Kunst Kunst: Der gusseiserne Harz
Halle (Saale)/MZ. - Ein Aufsehen erregender Schwerlasttransport schiebt sich im Jahr 1823 durch den Harz: Zwölf Pferde stemmen sich mit all ihrer Kraft nach vorn. Die Ketten des Gespanns klirren, Achsen knarren, übertönt von den lauten Rufen der Männer, die ihre Tiere antreiben. Der Herzog von Braunschweig hat einen zwölf Meter hohen gusseisernen Obelisken bestellt, zur Erinnerung an die Gefallenen der Befreiungskriege gegen Napoleon. Das tonnenschwere Monument, das da vom Hüttenwerk in Zorge durch die Harzwälder nach Braunschweig auf den Löwenwall gehievt wurde, ist anschauliches Beispiel für eine Kunstrichtung, die im 19. Jahrhundert ihre Blüte erlebte. Vier Museen in Sachsen-Anhalt und Niedersachsen widmen ihr bis Anfang nächsten Jahres eine gemeinsame Ausstellung: "Der Eiserne Harz".
"Eisenkunstguss ist ein Phänomen, das es neu zu entdecken gilt", sagt Dr. Christian Juranek, Geschäftsführer der Schloss Wernigerode GmbH. Er hat mit einer Gruppe von Wissenschaftlern rund zwei Jahre lang die Ausstellung vorbereitet, die dieses Phänomen nicht nur erklären will, sondern selbst eines ist: Das Schloss Wernigerode zeigt mit dem Oberharzer Bergwerksmuseum Clausthal-Zellerfeld, dem Südniedersächsischen Eisenhüttenmuseum auf der Königshütte Bad Lauterberg und dem Hütten- und Technikmuseum Ilsenburg den "Eisernen Harz" in seiner ganzen Vielfalt. Rund 400 Exponate von mehr als 25 privaten und öffentlichen Leihgebern werden präsentiert. "Man nimmt den Eisenkunstguss nicht bewusst wahr, obwohl er uns doch umgibt", so Juranek. Balkongitter, Treppen, Brücken, Gartenbänke und -tische, Monumente, Figuren für den Kaminsims und allerhand Nippes - es gibt eine schier unendliche Fülle, und das ist für den Museumsdirektor "wie ein Schlüssel ins 19. Jahrhundert". Der Besucher begegnet faszinierenden Objekten, findet Kostbarkeiten und Alltagsgegenstände, Kunst und Kurioses.
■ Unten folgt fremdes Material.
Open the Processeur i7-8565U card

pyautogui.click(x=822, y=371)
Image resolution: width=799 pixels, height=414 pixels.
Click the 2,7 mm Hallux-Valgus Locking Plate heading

Eisen verlieh der Wirtschaft vor 200 Jahren einen enormen Schub. Das Jahrhundert der Industriellen Revolution setzte ein. Eisen ergoss sich in alle Lebensbereiche, auch in die Kunst. Wenngleich die Hütten damit zunächst einen ganz anderen Zweck verfolgten: "Eisenhütten, die in der Lage waren, filigranen Eisenkunstguss präzise herzustellen, traute man auch die für die Herstellung von Maschinenbauteilen notwendige Präzision zu", erklärt Christian Juranek. Entsprechend extravagant waren manche Stücke; der Ilsenburger Hüttenmeister Eduard Schott etwa entwarf mit viel Feinsinn einen zwar 100 Kilo schweren, aber äußerst filigranen Wandschrank, der seinesgleichen sucht. Für den Wernigeröder Museumschef eines der Top-Exponate in seinem Haus: "Der kommt in den nächsten 50 Jahren nicht mehr hierher", sagt er über die Leihgabe der Stiftung Schleswig-Holsteinische Landesmuseen Schloss Gottorf.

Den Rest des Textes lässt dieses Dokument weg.